Copy the data starting at the line that contains "Task: Click the 2026 KEY FIGURES heading" and stopping after the line that contains "pyautogui.click(x=381, y=66)", changing "Screen dimensions" to "Screen size" and leaving everything else unchanged.

* BEGIN *

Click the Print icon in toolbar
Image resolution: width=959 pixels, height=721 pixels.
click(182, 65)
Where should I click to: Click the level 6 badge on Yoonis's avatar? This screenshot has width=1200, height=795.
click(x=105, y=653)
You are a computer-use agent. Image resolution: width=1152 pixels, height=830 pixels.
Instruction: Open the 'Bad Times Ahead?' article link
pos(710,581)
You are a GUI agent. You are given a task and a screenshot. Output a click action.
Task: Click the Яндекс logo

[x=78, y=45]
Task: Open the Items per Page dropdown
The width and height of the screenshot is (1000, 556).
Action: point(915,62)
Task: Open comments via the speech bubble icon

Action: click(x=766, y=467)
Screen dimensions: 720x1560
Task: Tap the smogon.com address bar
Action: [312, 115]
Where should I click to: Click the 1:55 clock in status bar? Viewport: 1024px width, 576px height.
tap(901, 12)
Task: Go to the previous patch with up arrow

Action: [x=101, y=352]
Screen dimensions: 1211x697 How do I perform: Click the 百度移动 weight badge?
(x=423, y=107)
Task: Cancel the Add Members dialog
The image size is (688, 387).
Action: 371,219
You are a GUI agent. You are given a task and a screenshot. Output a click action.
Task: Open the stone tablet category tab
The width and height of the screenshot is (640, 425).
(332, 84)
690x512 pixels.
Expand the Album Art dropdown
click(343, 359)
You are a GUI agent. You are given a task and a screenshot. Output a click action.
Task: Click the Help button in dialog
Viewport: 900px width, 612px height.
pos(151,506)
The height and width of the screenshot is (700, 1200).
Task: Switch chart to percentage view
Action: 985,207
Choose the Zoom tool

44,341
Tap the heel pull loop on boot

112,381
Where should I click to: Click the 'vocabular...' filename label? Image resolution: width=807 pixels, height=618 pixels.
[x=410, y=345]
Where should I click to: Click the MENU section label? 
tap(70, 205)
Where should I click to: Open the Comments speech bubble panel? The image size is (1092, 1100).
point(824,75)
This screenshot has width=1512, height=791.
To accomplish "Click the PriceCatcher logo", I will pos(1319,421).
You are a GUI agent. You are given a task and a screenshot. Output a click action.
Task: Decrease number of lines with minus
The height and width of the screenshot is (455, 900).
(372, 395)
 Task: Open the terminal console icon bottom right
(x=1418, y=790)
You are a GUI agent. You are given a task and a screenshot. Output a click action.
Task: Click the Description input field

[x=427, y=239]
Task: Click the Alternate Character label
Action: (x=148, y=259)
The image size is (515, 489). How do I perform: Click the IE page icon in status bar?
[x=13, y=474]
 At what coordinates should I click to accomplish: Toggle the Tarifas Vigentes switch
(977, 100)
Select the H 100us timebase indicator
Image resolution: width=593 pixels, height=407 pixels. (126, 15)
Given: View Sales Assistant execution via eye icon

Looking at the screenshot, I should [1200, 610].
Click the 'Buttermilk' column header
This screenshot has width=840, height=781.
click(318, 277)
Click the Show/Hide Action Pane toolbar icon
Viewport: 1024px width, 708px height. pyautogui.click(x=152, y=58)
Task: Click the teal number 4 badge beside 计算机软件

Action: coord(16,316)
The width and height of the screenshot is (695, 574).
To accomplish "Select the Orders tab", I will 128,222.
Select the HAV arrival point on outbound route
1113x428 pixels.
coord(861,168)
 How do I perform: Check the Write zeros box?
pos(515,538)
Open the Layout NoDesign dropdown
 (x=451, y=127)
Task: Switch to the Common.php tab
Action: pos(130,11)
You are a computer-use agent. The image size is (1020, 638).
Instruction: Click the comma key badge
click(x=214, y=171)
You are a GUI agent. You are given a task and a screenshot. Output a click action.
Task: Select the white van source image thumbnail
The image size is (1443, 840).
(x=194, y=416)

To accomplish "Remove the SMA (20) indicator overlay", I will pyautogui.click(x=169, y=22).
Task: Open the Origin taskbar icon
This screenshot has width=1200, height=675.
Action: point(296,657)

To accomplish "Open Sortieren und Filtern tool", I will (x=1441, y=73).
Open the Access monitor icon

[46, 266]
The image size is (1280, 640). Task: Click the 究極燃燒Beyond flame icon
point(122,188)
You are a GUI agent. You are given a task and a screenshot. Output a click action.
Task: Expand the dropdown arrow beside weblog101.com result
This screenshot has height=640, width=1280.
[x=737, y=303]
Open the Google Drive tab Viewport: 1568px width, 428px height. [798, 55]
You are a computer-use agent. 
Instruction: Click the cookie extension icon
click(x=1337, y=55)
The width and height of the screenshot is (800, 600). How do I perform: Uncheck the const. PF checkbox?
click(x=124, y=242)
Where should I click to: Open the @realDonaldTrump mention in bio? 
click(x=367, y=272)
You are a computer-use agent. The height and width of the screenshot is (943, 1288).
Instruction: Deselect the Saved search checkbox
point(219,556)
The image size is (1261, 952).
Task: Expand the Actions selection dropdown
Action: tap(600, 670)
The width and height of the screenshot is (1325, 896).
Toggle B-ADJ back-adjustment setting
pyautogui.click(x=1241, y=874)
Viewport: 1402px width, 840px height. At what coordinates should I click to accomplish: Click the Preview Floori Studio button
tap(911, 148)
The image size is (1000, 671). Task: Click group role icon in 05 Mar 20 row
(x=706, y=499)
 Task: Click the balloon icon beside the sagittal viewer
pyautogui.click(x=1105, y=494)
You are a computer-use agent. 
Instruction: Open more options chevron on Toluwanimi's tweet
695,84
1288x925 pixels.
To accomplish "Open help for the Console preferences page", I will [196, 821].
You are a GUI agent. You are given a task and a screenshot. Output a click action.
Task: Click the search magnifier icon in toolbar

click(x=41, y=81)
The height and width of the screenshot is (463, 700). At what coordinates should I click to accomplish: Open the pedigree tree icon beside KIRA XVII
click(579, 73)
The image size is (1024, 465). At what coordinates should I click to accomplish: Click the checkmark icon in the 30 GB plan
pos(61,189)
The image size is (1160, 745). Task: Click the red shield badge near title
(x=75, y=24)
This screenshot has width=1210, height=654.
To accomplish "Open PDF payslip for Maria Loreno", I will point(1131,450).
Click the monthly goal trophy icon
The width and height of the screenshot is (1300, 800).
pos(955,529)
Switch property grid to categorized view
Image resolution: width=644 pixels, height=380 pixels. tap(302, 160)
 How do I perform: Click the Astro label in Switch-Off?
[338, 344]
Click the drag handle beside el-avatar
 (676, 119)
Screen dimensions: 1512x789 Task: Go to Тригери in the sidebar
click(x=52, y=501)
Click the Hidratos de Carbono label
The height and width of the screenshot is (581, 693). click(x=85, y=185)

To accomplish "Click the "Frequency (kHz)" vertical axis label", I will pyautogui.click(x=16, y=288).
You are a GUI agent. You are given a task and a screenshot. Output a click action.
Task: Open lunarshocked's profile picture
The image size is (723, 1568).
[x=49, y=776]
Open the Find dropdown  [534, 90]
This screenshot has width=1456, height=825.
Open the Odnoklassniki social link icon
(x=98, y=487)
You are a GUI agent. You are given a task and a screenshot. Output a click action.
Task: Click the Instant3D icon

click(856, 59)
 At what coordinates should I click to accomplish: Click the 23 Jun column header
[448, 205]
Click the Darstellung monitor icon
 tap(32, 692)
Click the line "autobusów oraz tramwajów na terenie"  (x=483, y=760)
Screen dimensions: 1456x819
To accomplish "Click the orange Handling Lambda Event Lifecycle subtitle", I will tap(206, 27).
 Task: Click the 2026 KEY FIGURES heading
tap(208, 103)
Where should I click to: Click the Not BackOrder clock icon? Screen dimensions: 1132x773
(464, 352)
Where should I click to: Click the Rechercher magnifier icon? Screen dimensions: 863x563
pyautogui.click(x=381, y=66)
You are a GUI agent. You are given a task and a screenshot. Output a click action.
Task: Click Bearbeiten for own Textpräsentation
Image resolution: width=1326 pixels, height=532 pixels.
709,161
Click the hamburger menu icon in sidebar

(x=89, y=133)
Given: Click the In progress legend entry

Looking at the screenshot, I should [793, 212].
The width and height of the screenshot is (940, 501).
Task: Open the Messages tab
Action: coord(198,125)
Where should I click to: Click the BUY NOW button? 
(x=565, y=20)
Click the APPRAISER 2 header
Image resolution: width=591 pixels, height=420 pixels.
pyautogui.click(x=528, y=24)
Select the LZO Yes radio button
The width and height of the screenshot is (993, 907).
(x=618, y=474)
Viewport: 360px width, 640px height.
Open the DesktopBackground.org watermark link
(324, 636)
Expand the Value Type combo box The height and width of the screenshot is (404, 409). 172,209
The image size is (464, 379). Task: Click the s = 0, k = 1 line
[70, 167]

* END *

◆ Written solution
 Task: Click the 2026 KEY FIGURES heading
tap(208, 103)
Where should I click to: Click the Not BackOrder clock icon? Screen size: 1132x773
(464, 352)
Where should I click to: Click the Rechercher magnifier icon? Screen size: 863x563
pyautogui.click(x=381, y=66)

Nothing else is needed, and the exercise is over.